Email marketing works best when you’re providing real value to the user. For example, you can issue a monthly newsletter to your subscribers or send money-off vouchers to incentivize spending.

You can improve open rates by using catchy subject headings and your email body should include a call-to-action.

Tools like MailChimp, SendPulse, and HubSpot are powerful online resources to help you manage your email marketing campaigns.

Keeping up with Tech Trends

The digital marketing industry is technology-driven. As a result, it evolves extremely fast. You’ll be expected to stay up to date on all the latest tools and techniques and continually refresh your skills. Knowing the basics of coding and having hands-on experience in content management systems (CMS) like WordPress will help you stand out from the crowd.

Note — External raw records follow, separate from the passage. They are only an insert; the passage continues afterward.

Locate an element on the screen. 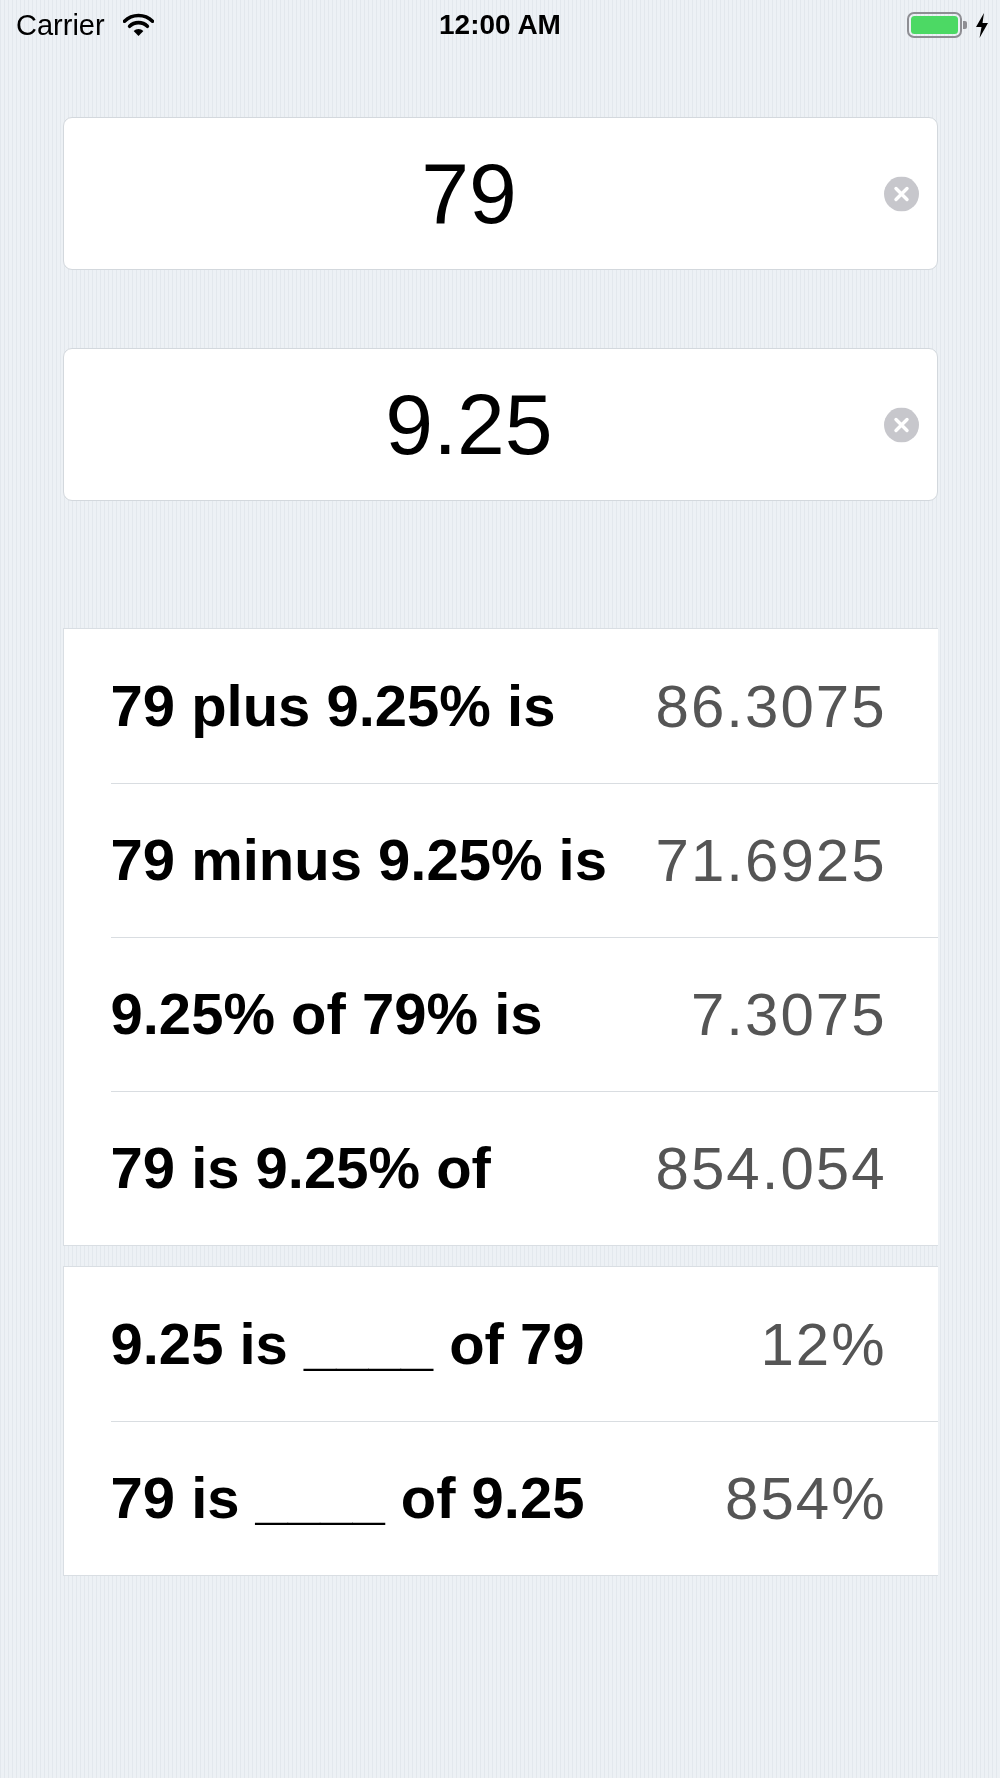 Image resolution: width=1000 pixels, height=1778 pixels. result-value: 86.3075 is located at coordinates (771, 706).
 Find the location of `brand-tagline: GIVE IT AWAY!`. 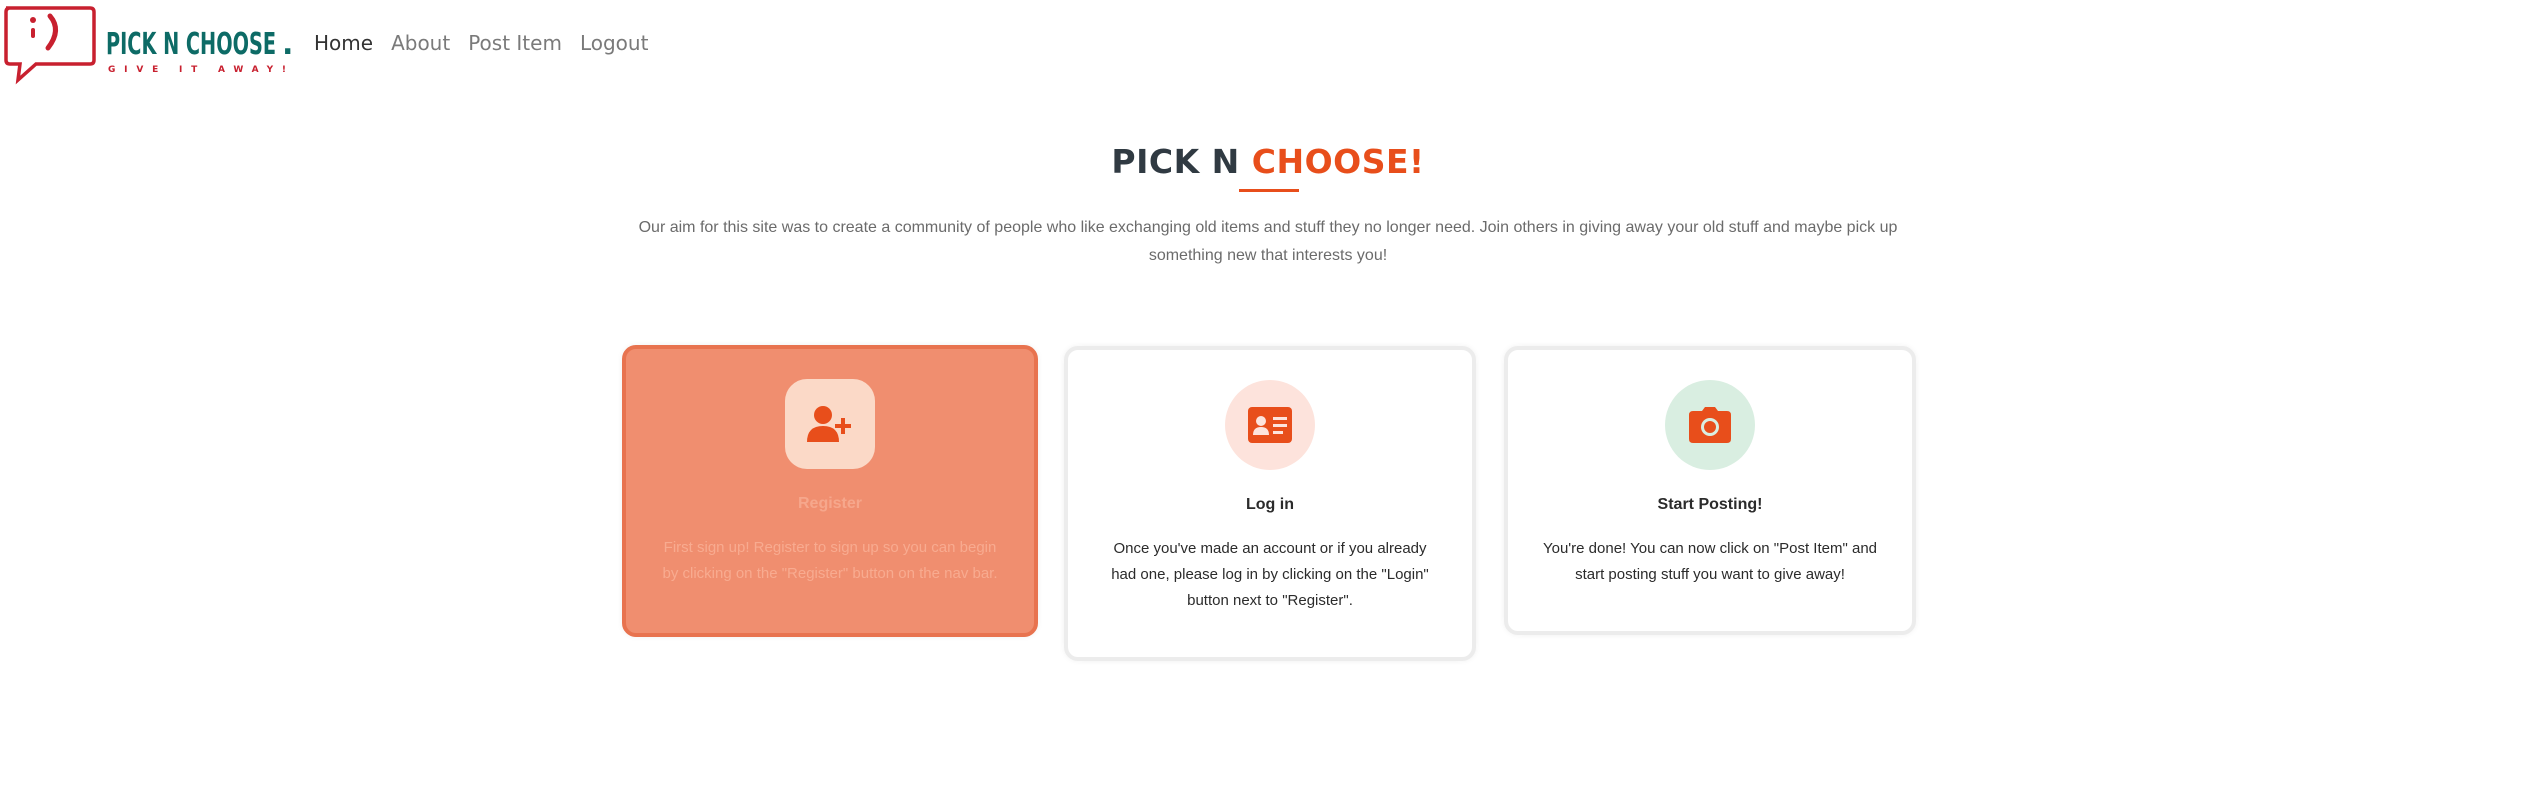

brand-tagline: GIVE IT AWAY! is located at coordinates (197, 70).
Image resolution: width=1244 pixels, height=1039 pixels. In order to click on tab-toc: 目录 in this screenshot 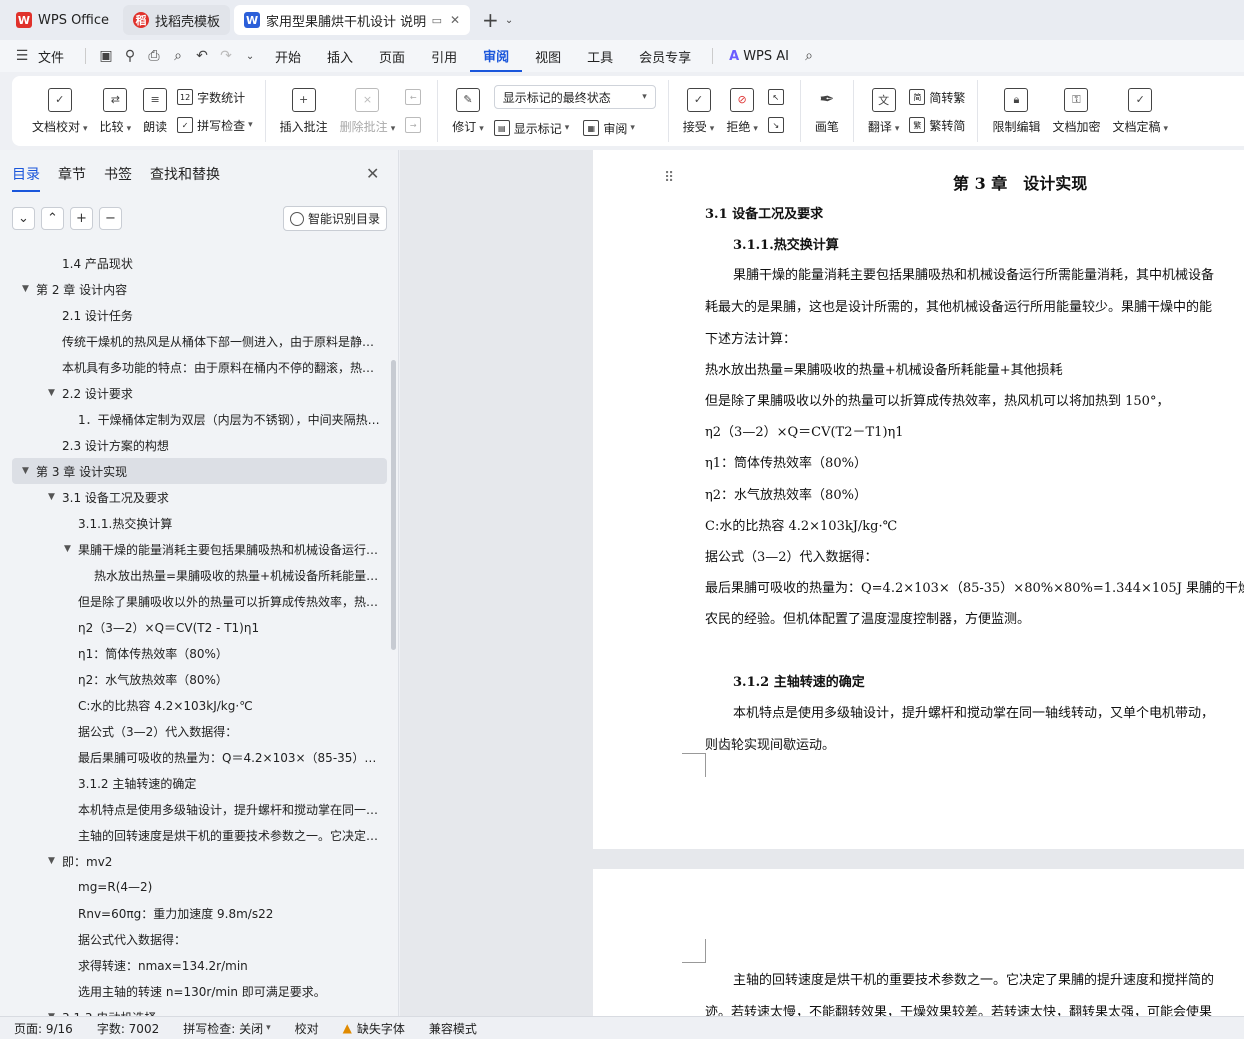, I will do `click(26, 178)`.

Digital Marketing Positions

There are many different career paths available to aspiring digital marketers. By learning about each area, you can make a more informed decision on your future. Let’s go through some of the most popular job titles:

  • SEO Manager: If you enjoy the challenge of ranking up a site in the search results, you may want to consider an SEO position. You’ll need to learn how the Google ranking algorithm works to boost traffic and drive sales. As an SEO manager, you’ll lead a team and be responsible for building inbound links, performing keyword research, generating content ideas, tracking progress, and reporting to senior management.
  • Content Marketing Specialist: For creative individuals with a flair for originality, a content marketing specialist is an ideal role. You’ll need to come up with innovative content ideas and bring them to life using blogs, videos, and infographics. This role requires you to work closely with the SEO team. You should learn how to research relevant keywords that users may use to find your content. You’ll also need to understand how to engage with users and keep them coming back for more.
  • Social Media Manager: A social media manager is responsible for representing the company brand on platforms like Facebook, YouTube, Twitter, and Instagram. You’ll need to create posting schedules and monitor how users respond to your messages. You’re the voice of the company and will need to interact with customers, offer support, and organize giveaways and competitions to help build followers.
  • Digital Marketing Manager: A digital marketing manager monitors the overall content strategy and marketing campaign. Your goal is to enhance brand awareness, drive traffic to company sites, and generate new leads. You’ll also need to keep existing customers happy and meet user retention targets. You’ll need to develop a marketing plan that includes budgets, goals, deadlines, and resource allocation. The success of the entire campaign will be your responsibility.